Route information
- Maintained by the Ministry of Transportation and Infrastructure
- Existed: 1953–present

Nanaimo section
- Length: 10.64 km (6.61 mi)
- South end: Highway 1 (TCH) in Nanaimo
- North end: Highway 19 in Nanaimo

Oceanside section
- Length: 136.89 km (85.06 mi)
- South end: Highway 19 at Craig's Crossing
- Major intersections: Highway 4A in Parksville Highway 4 in Qualicum Beach
- North end: Highway 19 / Highway 28 in Campbell River

Location
- Country: Canada
- Province: British Columbia
- Regional districts: Nanaimo, Comox Valley, Strathcona
- Major cities: Nanaimo, Parksville, Courtenay, Campbell River

Highway system
- British Columbia provincial highways;
| ← Highway 19 |  | → Highway 20 |

= British Columbia Highway 19A =

Highway on Vancouver Island in British Columbia

Highway 19A, known locally as the Oceanside Route or the Old Island Highway, is a provincial highway in British Columbia, Canada. It runs along two former sections of Highway 19 on Vancouver Island, within Nanaimo and between Craig's Crossing and Campbell River. The section of Highway 19A between Craig's Crossing and Campbell River is 136.89 km long, and the Nanaimo alignment covers 10.64 km. The highway was established after Highway 19 was realigned to a new road between 1996 and 2001.

== Problem to work on ==
Reproduce word for word the part of the Highway 19A text between "Highway on Vancouver" and "1996 and 2001.", inclusive.

== Available data ==
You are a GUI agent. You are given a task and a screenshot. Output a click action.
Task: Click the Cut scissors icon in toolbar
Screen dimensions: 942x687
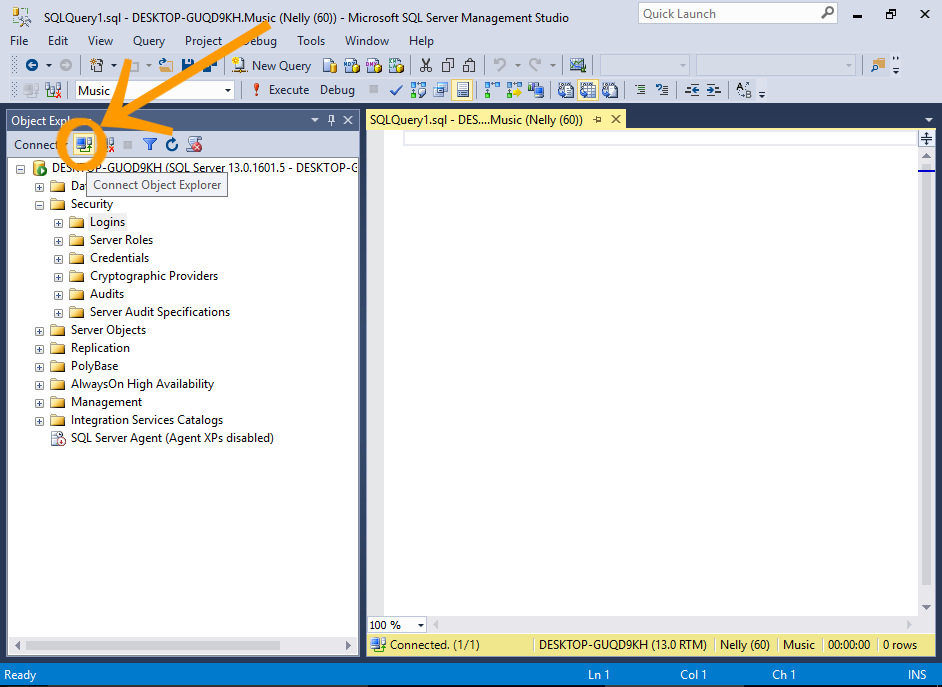tap(425, 65)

== In response ==
Highway on Vancouver Island in British Columbia

Highway 19A, known locally as the Oceanside Route or the Old Island Highway, is a provincial highway in British Columbia, Canada. It runs along two former sections of Highway 19 on Vancouver Island, within Nanaimo and between Craig's Crossing and Campbell River. The section of Highway 19A between Craig's Crossing and Campbell River is 136.89 km long, and the Nanaimo alignment covers 10.64 km. The highway was established after Highway 19 was realigned to a new road between 1996 and 2001.